Asked to name his favorite pin, Raycraft didn’t hesitate: the Vietnam War-themed “When the Boys Come Home” (1970). Of the 100+ pins in his collection, it’s his favorite because its bold, stop sign design makes it “completely unique in terms of art.” “If you didn’t know it was a Homecoming pin, you wouldn’t recognize it,” Raycraft says. “I waited outside an estate sale for five hours to buy it. People think I’m nuts—which is likely a fair assessment.”
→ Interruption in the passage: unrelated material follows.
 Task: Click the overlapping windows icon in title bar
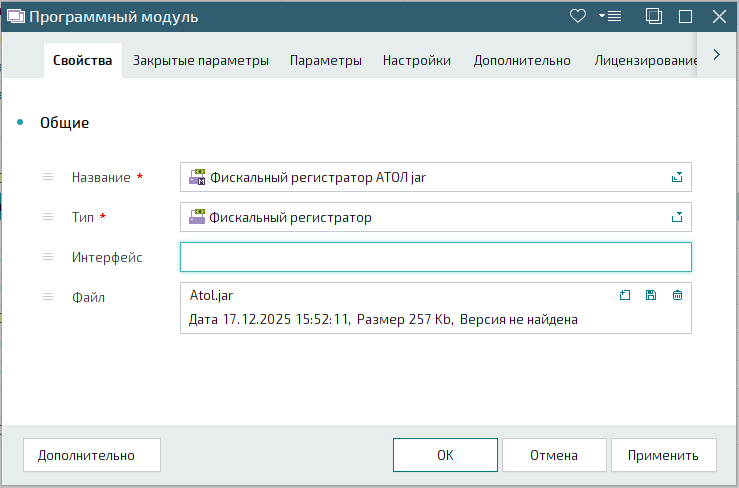tap(654, 16)
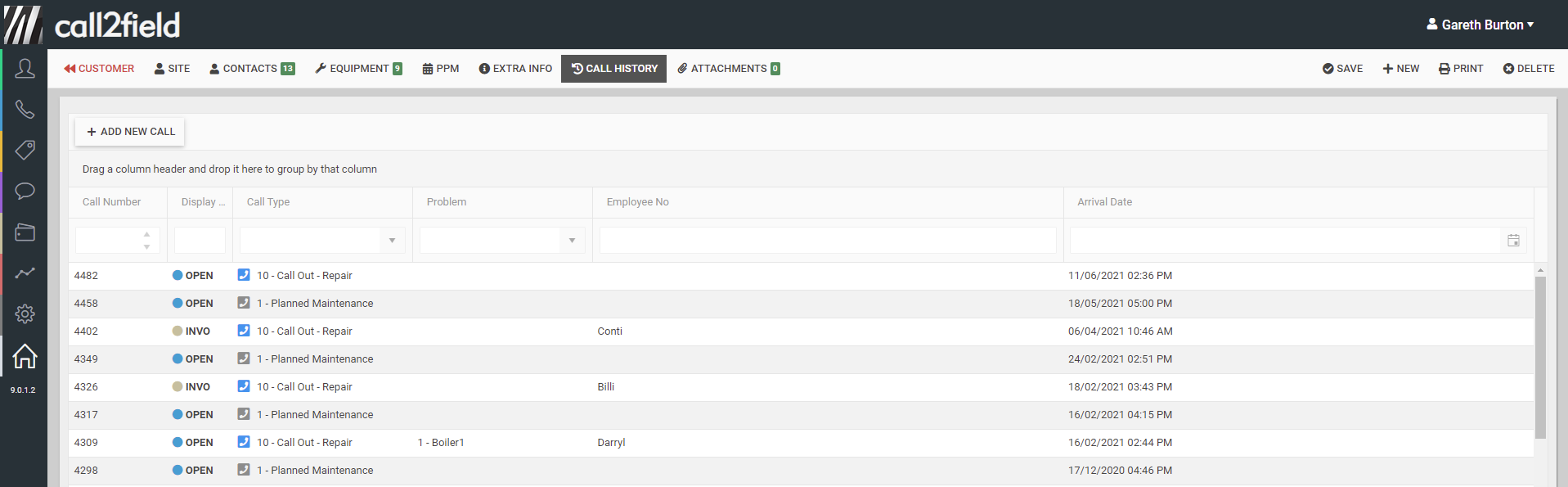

Nuts or not, Raycraft belongs to a proud tradition of Illini collectors who bid against each other for Homecoming pins and scads of other memorabilia. One of his archrivals (and friends) in this endeavor is Jesse Nauman, ’01 BUS, MHRIR ’02 LER. For Nauman, the pins represent “a simpler time” on campus. “Every time I drive down Green Street,” he says, “I’m taken aback by how much it has changed since I was a student. I look at some of the pieces from my collection, and I just can’t help but think of what the University would’ve been like when those items were first produced.” For example? The 1924 Homecoming pin, which celebrated the dedication of Memorial Stadium. “I find it kind of overwhelming when I think about the fact that my pin was almost certainly in Memorial Stadium that day,” Nauman says, “when Red Grange scored his six touchdowns [against] Michigan.”
Though they may be among the most fervent, Raycraft and Nauman certainly aren’t the only pin fanatics. Many other alumni are serious collectors, including Jayne Turpin DeLuce, ’87 AHS, MS ’88 AHS; David Dorris, JD ’73 LAW; Don Long, ’59 BUS; Kevin McCandless, ’01 AHS, MS ’02 AHS; Phil Matteson, ’57 BUS; and Paul L. Stone, ’67 BUS, JD ’70 LAW.
These dedicated alumni scour flea markets, estate sales and online marketplaces, building their collections pin by pin. And, of course, they add the newest pin to their collections each year during Homecoming Week.
“Stopping by the Alice Campbell [Alumni Center] each fall to pick up a pin is definitely one of my rituals,” Raycraft says. “I look forward to it—and enjoy appreciating the year it represents to the campus, and to me personally.”